- _Aim of the exercise_: Which lines below contain the word "label"? Copy each one.

- _Excerpted records_:
====
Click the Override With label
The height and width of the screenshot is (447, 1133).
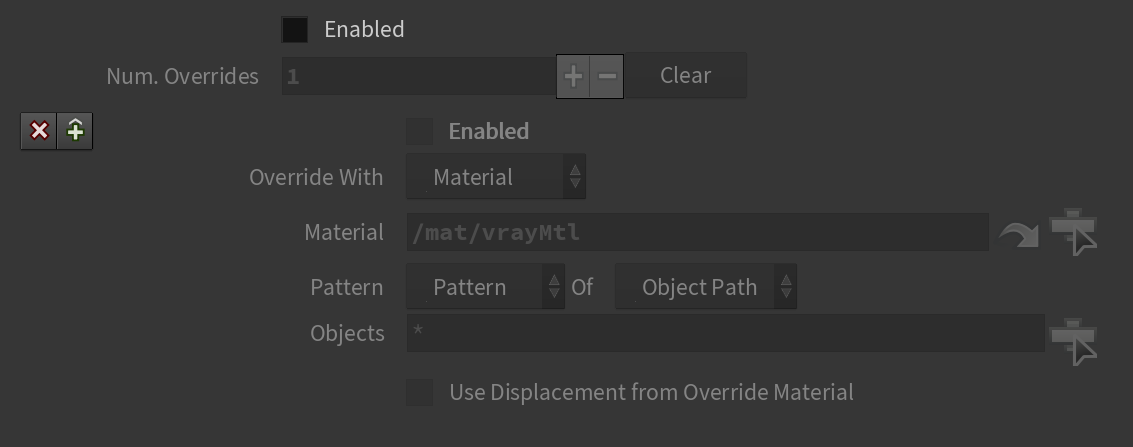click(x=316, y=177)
====
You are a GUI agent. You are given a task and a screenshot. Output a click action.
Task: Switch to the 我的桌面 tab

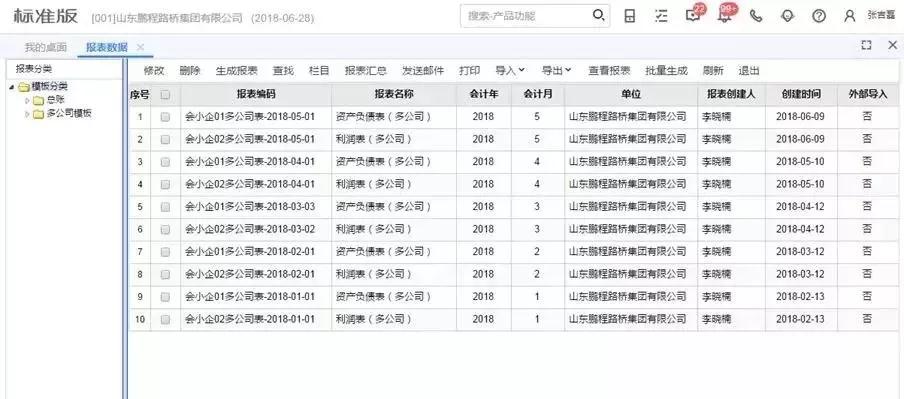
====
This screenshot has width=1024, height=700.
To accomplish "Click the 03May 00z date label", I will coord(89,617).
====
- _Answer section_:
Click the Override With label
To accomplish "Click the 03May 00z date label", I will coord(89,617).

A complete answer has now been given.